What Is PGS?
Preimplantation genetic screening (PGS) is a genetic test that screens the embryo for chromosomal abnormalities. A few cells are extracted from an embryo produced in the IVF lab and are sent to a genetics laboratory for testing. PGS determines if the embryo has the correct number of chromosomes. It also detects translocations, when pieces of a chromosome break off and reattach at the wrong place. PGS can also learn an embryo’s gender. Recent advances in the testing include Next Generation Sequencing (NGS) technology, which is far more accurate than the tests used before 2015.
PGS does not test for specific diseases. Preimplantation genetic diagnosis (PGD) screens for a number of different genetic diseases. It may be used when one or both parents are carriers for a genetic disease or if there is a family history of a genetic disease.
Why Use PGS?
Aneuploidy is a condition when an embryo has more than or fewer than the correct number of chromosomes. Chromosomal abnormalities have been shown to be responsible for nearly 70 percent of all early miscarriages.

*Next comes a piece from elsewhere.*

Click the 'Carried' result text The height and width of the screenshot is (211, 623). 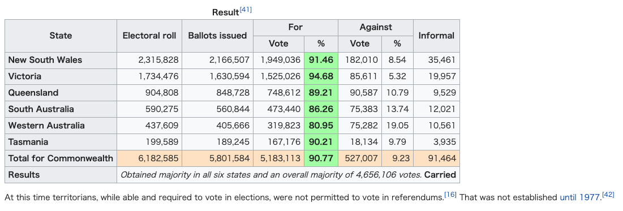point(440,175)
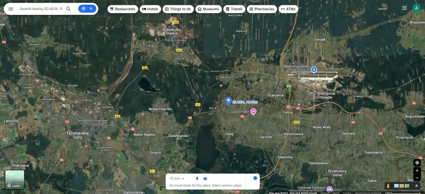This screenshot has height=194, width=425.
Task: Click the blue dropped pin marker
Action: coord(228,101)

They are also responsible for Down syndrome and Edwards syndrome.
When women are in their 30s about 30 to 40 percent of their eggs have abnormalities. At age 40 the percentage of eggs with chromosome problems climbs to about 60 percent; it is 90 percent by age 44.

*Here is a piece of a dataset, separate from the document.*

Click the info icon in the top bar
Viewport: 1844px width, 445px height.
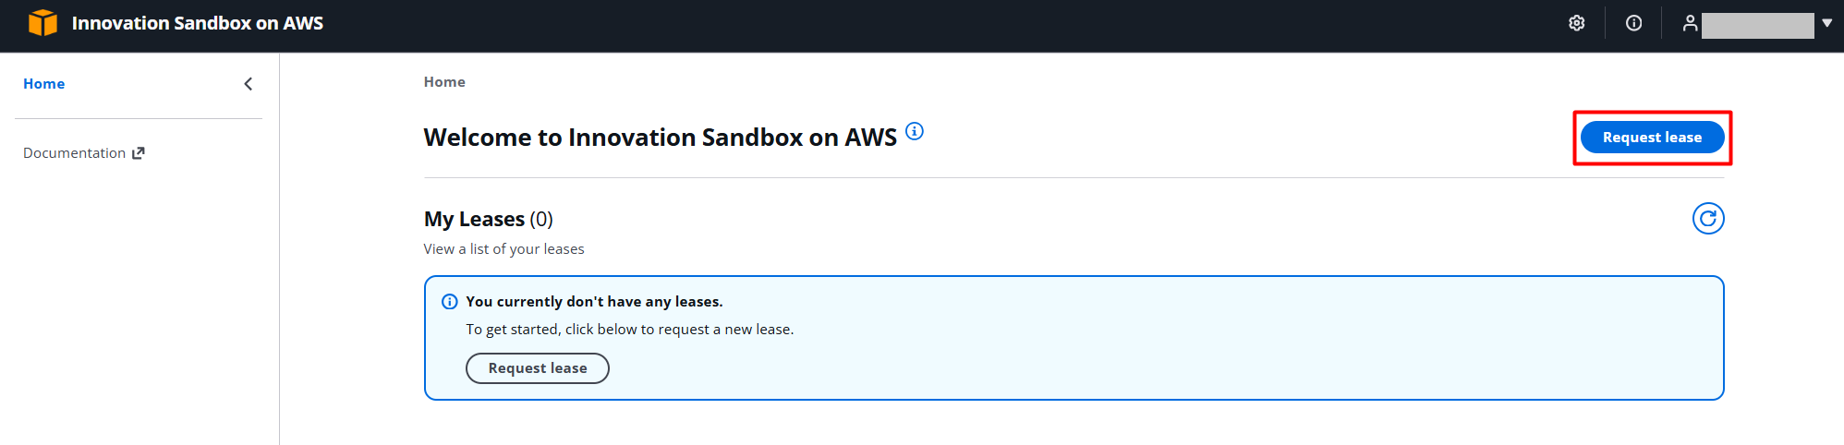[1633, 23]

Aneuploidy can happen at any age, but it becomes more common after age 35. If a couple has a history of recurrent miscarriage, IVF with PGS may be recommended by a fertility specialist. PGS may also be a choice when a couple has had failed IVF cycles. An abnormal number of chromosomes or translocations have been found to prevent embryos from implanting in IVF.
Screening the embryos for a normal number and arrangement of chromosomes allows only the better quality embryos to be transferred. Recent research has found that using PGS to test embryos and transferring ones with a normal chromosome count increases IVF success by as much as 23 percent.
If one or both partners are carriers of balanced chromosomal translocations, PGS is often recommended to improve their chances of having a healthy baby. Couples who have unexplained infertility may also be candidates for PGS.
If your reproductive endocrinologist recommends PGS, you will receive genetic counseling both before the test and after the results are received. The genetics counselor will help you be prepared for test results and help you deal with your emotions around any decisions you may have to make.